# Configurer a l identique plusieurs ipad



## hellbola (24 Décembre 2014)

Bonjour,
J ai fouillé sur le site Apple, spécialement dans les rubriques "enseignement", "entreprise" mais je n ai pas trouvé de solution. 
Je me tourne donc vers vous histoire de m'aider. 
Je vous explique:
J ai 4 ipad mini que je veux configurer a l identique. Que ce soit les applis, les docs que je mets dessus etc. Je souhaiterai depuis itunes "deployer" la config sur les 4 ipads sans le faire a la main.
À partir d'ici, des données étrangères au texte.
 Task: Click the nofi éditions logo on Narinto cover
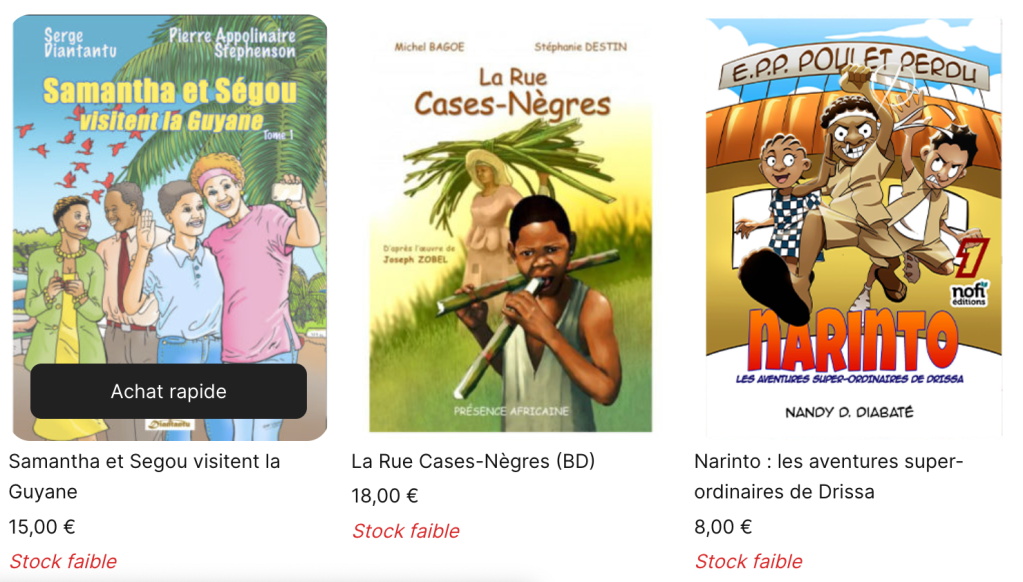point(968,294)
Existe il un moyen?
Par exemple configurer le 1er ipad puis juste duppliquer cette config aux autres sans me refaire les manipulations de fichiers etc
J'utilise mon compte icloud pour synchroniser les applis achetées etc (ça j y arrive)
J espère avoir été clair. 
Merci et bonnes fetes


----------



## RubenF (24 Décembre 2014)

Tu configures un iPad Manuellement, tu fait une sauvegarde sur iTunes, tu restaures la sauvegarde sur les autres iPad, ensuite tu configures ces iPad avec le même compte iCloud, et tout ira sur les 4 Sans aucuns soucis ! Je fait ça avec mon iPhone + iPad ça fonctionne parfaitement bien, les deux sont totalement identiques


----------



## mim1... (30 Décembre 2014)

J'ai une solution utilise apple configurator (disponible sur le mac App Store) pour configurer plusieurs appareil iOS

```
https://itunes.apple.com/fr/app/apple-configurator/id434433123?mt=12
```


----------



## cillab (30 Décembre 2014)

mim1... a dit:


> J'ai une solution utilise apple configurator (disponible sur le mac App Store) pour configurer plusieurs appareil iOS
> 
> ```
> https://itunes.apple.com/fr/app/apple-configurator/id434433123?mt=12
> ```



 bien vue LULU


----------



## hellbola (12 Janvier 2015)

Merci de vos réponses.
Je rencontre un souci avec configurator, je ne possède pas forcément les licenses "multiples" pour les applications que j'ai achetés sur mon compte itunes.
Je vais essayer de faire la 1ere manip et fouiller un peu plus configurator
Merci en tout cas


----------